Au Louvre, un portrait de femme patiente depuis cinq siècles. Les yeux baissés, elle semble espérer un signe, peut-être d’Henri VIII, pour devenir sa quatrième épouse. Cécile Scaillérez, conservatrice en chef au département des peintures, explore cet énigmatique portrait au micro de Jean de Loisy.

Le chef-d'œuvre d'Hans Holbein le Jeune a peut-être changé l'histoire européenne. Sa restauration récente nous permet de préciser le rôle curieux de ce célèbre tableau.

Anne de Clèves, reine d'Angleterre

Après avoir divorcé de Catherine d'Aragon, fait exécuter Anne Boleyn et perdu Jane Seymour, le roi Henri VIII souhaitait trouver une nouvelle épouse. Anne de Clèves, née dans un petit duché du Saint-Empire romain germanique, fut pressentie pour ce rôle. Le roi envoya Hans Holbein le Jeune, peintre officiel de la cour d’Angleterre, à Düren, où résidait la famille de Clèves, afin de réaliser le portrait d’Anne qui date de 1539.

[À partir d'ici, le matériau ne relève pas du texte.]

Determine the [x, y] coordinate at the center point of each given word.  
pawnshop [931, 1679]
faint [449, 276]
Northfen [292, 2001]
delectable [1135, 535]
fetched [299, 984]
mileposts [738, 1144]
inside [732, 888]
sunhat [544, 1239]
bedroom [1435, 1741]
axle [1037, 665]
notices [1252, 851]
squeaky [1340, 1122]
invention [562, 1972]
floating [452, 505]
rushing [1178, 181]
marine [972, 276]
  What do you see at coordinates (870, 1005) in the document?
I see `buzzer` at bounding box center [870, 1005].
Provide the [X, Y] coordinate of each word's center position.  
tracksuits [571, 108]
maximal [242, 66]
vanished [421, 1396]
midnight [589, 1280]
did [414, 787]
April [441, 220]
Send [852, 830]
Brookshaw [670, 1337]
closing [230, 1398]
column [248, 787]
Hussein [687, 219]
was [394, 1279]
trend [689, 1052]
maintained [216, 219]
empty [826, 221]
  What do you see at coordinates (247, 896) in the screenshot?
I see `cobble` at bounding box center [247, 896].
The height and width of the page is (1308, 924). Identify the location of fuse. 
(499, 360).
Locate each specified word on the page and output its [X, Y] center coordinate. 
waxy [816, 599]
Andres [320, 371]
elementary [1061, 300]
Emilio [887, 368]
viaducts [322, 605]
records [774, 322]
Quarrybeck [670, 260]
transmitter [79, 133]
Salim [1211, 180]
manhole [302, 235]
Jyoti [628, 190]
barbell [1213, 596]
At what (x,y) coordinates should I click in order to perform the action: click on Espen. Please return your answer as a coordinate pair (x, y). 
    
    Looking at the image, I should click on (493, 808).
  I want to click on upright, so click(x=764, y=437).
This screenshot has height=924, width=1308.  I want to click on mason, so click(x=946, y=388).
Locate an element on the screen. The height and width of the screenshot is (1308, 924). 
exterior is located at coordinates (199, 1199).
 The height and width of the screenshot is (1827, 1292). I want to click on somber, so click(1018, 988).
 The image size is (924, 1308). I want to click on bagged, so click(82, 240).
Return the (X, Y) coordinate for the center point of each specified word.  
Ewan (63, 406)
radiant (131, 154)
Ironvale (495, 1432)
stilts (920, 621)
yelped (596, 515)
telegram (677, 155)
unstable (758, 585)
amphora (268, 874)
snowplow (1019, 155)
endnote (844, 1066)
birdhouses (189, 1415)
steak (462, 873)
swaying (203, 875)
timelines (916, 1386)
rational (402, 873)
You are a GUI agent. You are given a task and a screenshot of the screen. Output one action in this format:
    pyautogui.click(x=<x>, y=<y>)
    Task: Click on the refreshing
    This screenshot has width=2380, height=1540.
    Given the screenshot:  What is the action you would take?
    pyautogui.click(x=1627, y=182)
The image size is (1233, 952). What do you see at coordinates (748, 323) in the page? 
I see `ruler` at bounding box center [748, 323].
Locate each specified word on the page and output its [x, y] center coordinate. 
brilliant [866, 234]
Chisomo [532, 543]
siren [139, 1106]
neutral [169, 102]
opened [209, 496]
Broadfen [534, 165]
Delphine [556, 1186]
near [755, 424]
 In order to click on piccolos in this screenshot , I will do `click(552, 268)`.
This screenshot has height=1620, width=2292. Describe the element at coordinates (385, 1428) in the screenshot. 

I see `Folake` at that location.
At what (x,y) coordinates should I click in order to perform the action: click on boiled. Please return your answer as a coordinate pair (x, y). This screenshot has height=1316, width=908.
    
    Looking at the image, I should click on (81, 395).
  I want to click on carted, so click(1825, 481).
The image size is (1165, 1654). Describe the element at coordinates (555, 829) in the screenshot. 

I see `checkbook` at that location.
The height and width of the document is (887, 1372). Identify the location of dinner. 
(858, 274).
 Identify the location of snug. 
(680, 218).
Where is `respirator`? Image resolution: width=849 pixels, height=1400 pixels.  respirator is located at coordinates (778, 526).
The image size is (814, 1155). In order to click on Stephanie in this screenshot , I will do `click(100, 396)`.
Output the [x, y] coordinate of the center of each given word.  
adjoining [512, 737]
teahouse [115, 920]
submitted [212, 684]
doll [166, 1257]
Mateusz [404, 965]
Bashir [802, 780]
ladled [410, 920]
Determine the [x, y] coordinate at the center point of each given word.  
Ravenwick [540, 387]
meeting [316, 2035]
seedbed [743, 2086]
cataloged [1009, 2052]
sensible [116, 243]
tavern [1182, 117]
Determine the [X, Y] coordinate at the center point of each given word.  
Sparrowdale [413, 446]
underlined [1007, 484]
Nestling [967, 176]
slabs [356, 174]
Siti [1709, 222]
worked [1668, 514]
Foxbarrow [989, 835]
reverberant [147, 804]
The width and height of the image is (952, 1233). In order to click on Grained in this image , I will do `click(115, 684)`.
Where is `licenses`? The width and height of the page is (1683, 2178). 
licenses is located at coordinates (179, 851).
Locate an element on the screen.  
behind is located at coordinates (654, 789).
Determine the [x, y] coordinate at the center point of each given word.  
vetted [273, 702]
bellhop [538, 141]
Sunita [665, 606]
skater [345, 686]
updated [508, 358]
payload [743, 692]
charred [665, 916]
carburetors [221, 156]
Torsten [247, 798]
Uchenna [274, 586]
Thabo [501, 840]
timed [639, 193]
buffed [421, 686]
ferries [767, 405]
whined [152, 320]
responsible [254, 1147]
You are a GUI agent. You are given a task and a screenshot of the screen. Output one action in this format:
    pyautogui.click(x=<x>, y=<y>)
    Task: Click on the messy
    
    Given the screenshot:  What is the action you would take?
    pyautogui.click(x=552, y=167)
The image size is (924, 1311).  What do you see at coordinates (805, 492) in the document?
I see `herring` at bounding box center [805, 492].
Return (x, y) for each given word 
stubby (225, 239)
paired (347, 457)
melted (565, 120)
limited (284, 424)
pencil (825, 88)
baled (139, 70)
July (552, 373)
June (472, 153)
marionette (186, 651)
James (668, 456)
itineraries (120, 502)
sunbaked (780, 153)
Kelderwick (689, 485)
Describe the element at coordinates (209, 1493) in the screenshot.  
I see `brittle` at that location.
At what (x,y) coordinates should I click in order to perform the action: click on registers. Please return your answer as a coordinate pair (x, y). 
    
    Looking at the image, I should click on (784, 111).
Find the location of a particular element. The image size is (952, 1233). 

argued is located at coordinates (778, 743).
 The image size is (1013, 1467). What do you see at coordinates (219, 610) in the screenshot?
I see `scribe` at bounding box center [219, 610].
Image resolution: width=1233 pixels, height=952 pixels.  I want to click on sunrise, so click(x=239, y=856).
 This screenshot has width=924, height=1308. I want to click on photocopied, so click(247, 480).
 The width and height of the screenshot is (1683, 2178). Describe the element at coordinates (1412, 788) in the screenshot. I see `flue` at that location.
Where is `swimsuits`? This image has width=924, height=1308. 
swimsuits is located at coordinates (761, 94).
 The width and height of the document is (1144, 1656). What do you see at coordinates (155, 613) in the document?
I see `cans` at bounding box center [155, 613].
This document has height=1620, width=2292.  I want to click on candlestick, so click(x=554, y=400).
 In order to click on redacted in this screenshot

L’artiste la représente à mi-corps, de face, impassible, les mains sagement croisées. Sa silhouette se détache sur un fond bleu intense, contrastant avec sa somptueuse robe de soie rouge, ornée de passementerie d’or, de perles et d’une riche coiffe. Exécuté à l’huile sur vélin, puis collé sur toile, ce portrait conjugue minutie et élégance, témoignant du talent de Holbein pour capturer à la fois la majesté et la retenue du modèle.

Tableau de fiançailles ou tableau de mariage ?

Cécile Scailliérez soutient l’hypothèse que ce tableau ne serait pas un portrait de fiançailles, mais qu’il aurait été réalisé après le sacre. Cela signifierait que le tableau daterait non de 1539, mais de 1540. Cécile Scailliérez poursuit : "ll y a un caractère holistique très important de cette effigie, très objectif, presque idéalisé tout en étant très réaliste, c'est vraiment la reine. Je pense que c'est un portrait qui est plutôt un portrait de femme mariée, de reine. (...) C'est intéressant parce que ce portrait nous semble extrêmement symétrique, mais à bien y regarder, il ne l'est pas totalement. Dans la coiffe, qui nous semble à droite sur le tableau, mais qui correspond en fait à l'oreille gauche du modèle, il y a quelque chose qui ne se trouve pas de l'autre côté, qui est une sorte de grosse broche, que la restauration a évidemment mis en lumière. C'est un gros bijou qui montre en son centre une grosse pierre et de part et d'autre de laquelle pierre se trouve deux visages, un visage masculin, un visage féminin : c'est un couple. Donc c'est une sorte de bijou d'alliance".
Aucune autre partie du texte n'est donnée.